▶ _Data_

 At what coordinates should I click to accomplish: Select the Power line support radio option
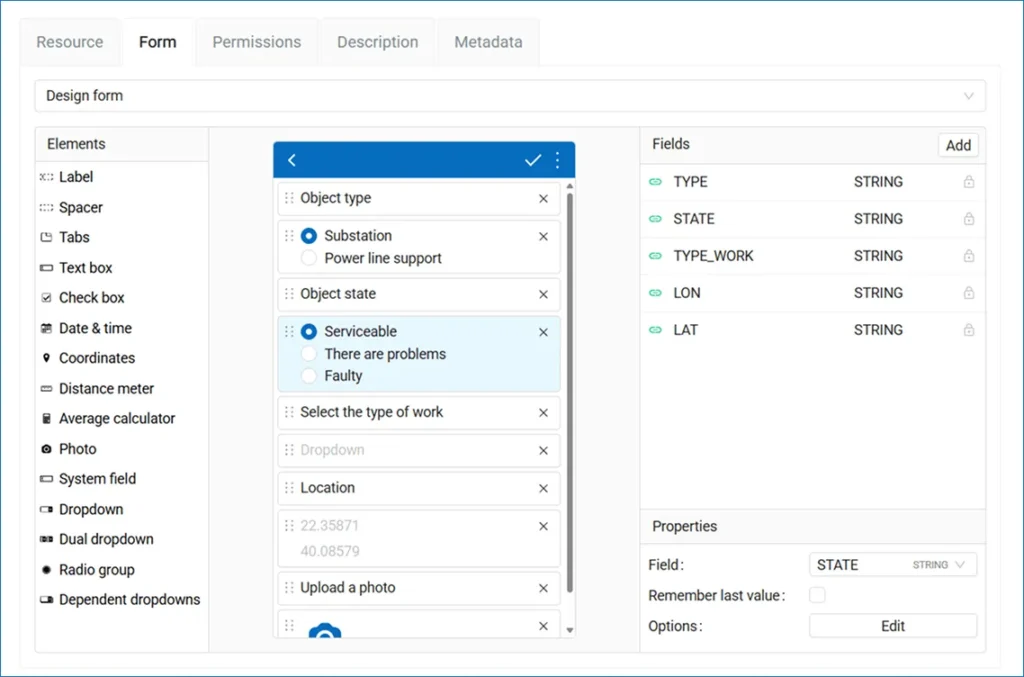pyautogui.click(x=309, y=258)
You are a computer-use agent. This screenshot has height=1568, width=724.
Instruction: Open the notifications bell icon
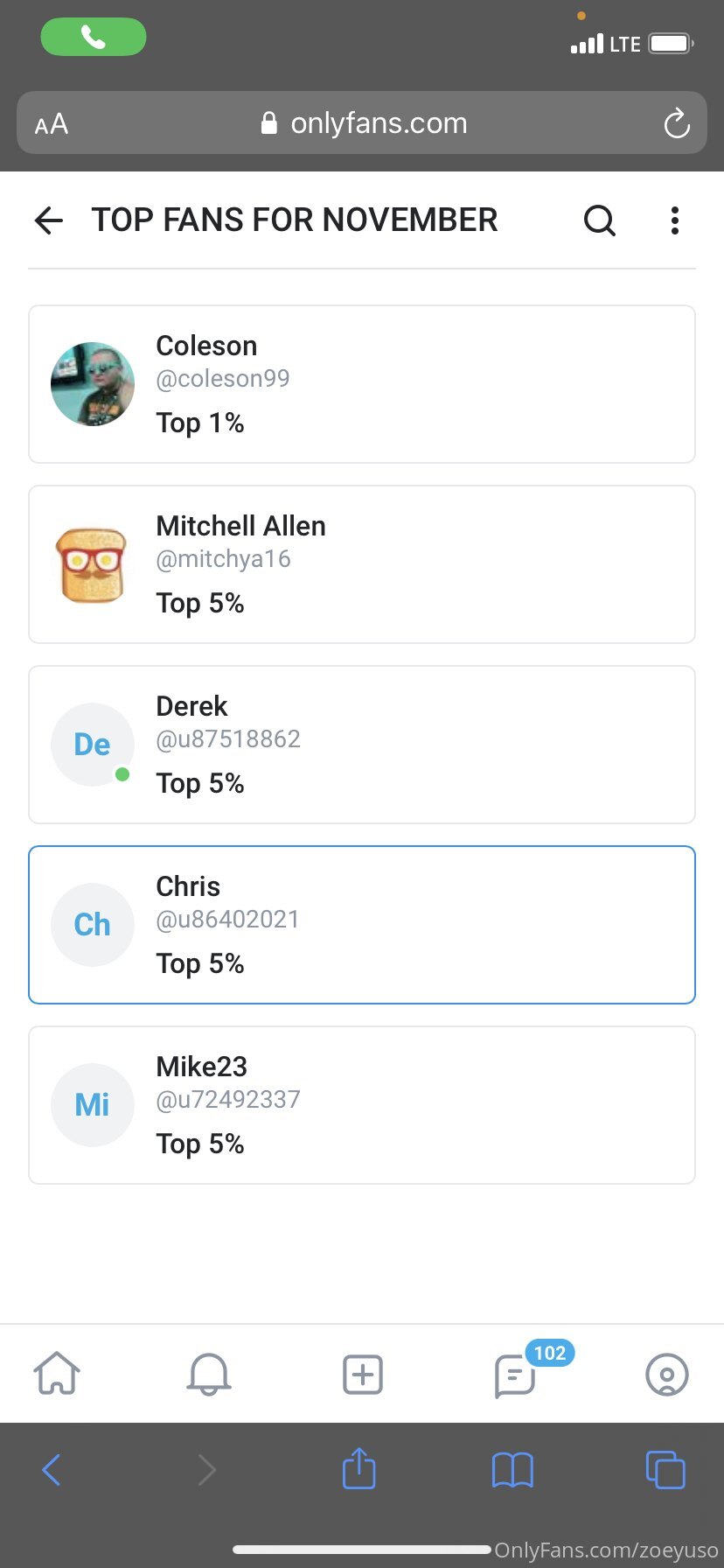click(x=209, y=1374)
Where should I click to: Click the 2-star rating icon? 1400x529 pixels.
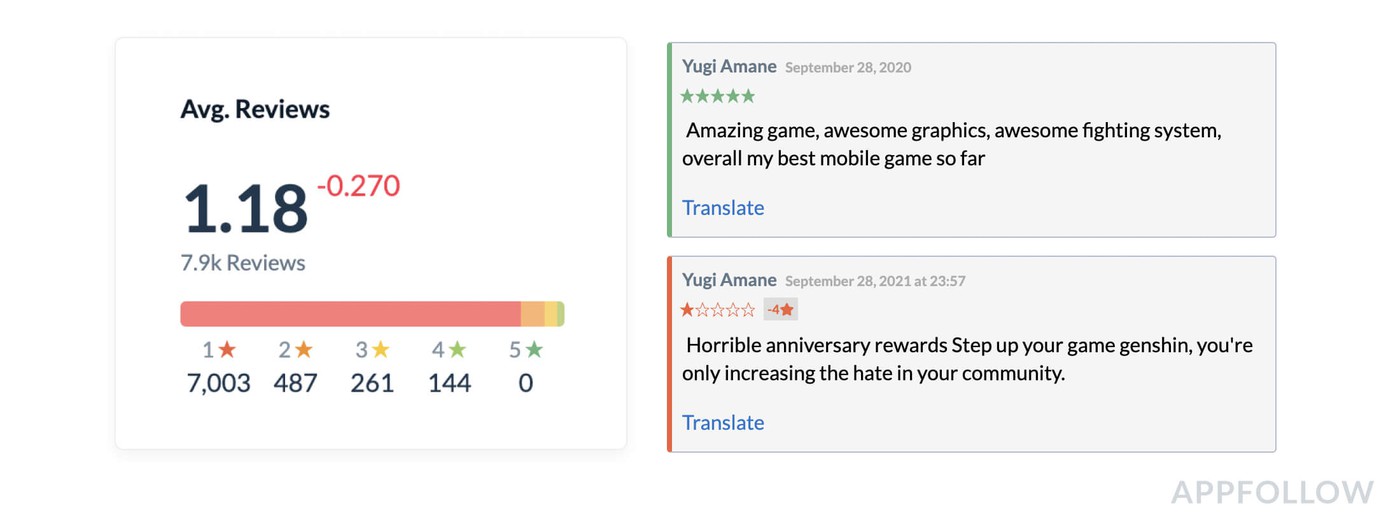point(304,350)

--

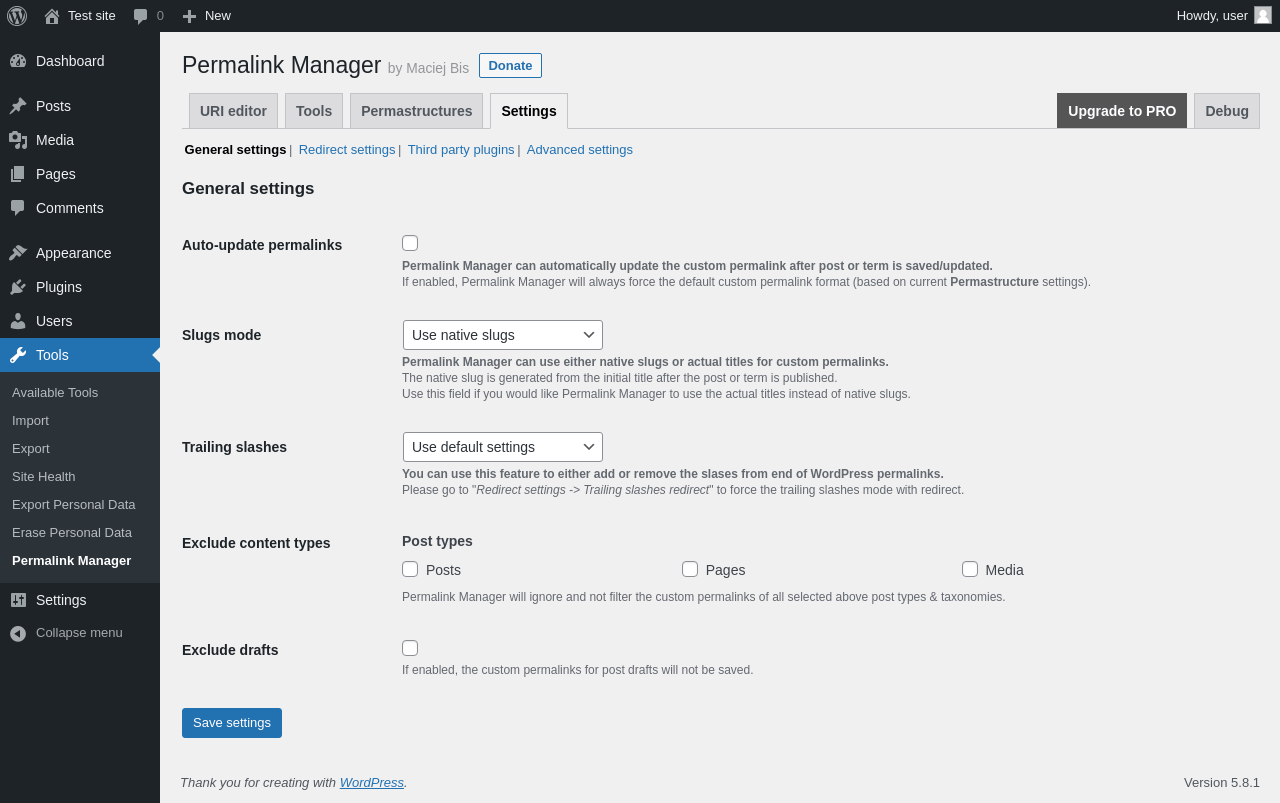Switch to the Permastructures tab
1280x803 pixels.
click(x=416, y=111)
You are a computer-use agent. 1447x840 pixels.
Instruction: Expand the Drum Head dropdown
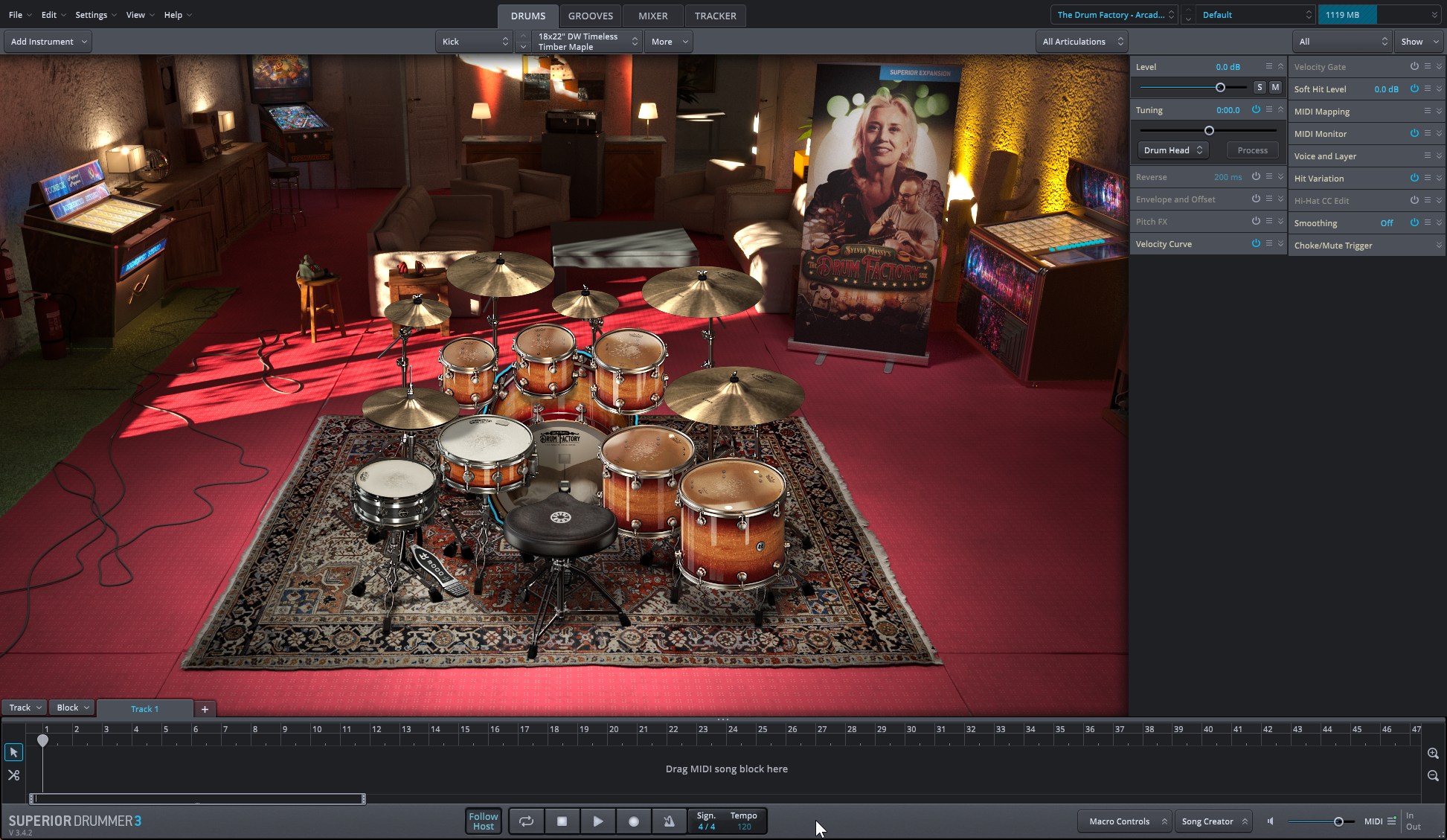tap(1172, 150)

...

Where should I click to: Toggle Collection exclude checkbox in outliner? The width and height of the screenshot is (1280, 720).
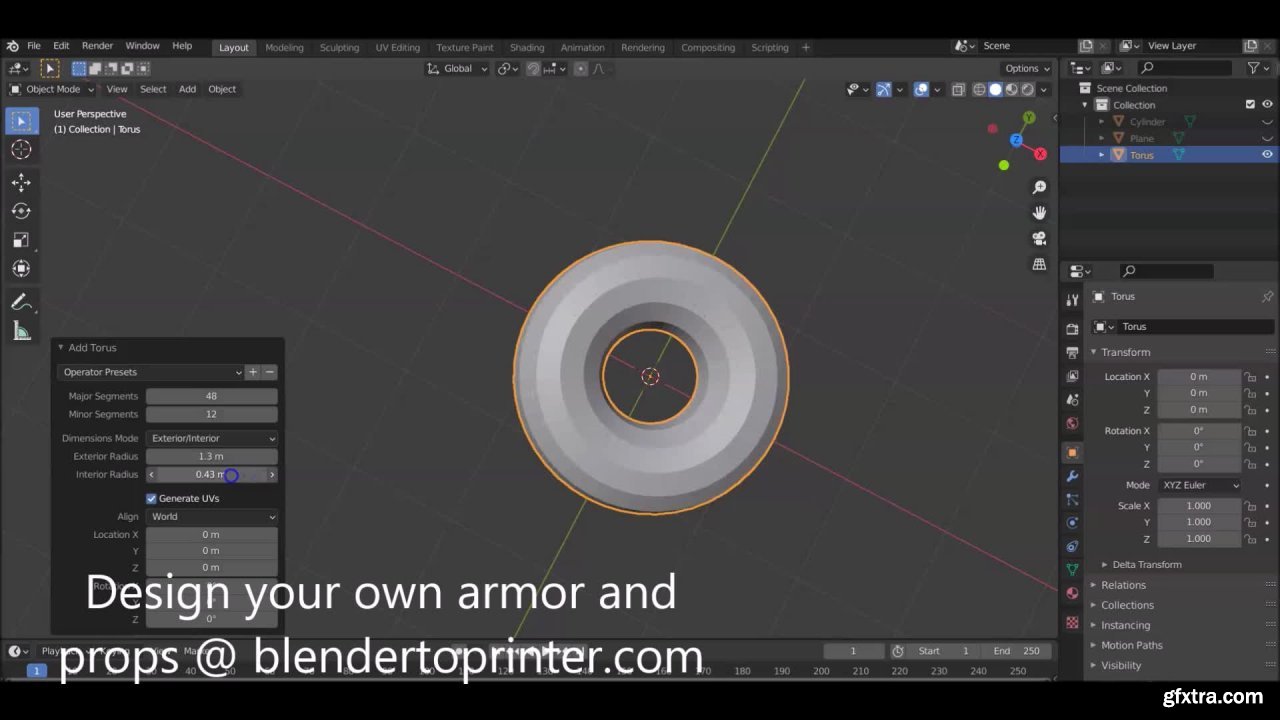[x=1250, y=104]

▶ _Challenge_
Repeat the items word for word, beginning at the line that contains "Switch to the Permastructures tab" and stopping after the line that contains "tap(1172, 150)". Leave out the pictures.

▶ _The reply_
Switch to the Permastructures tab
1280x803 pixels.
click(x=416, y=111)
You are a computer-use agent. 1447x840 pixels.
Instruction: Expand the Drum Head dropdown
tap(1172, 150)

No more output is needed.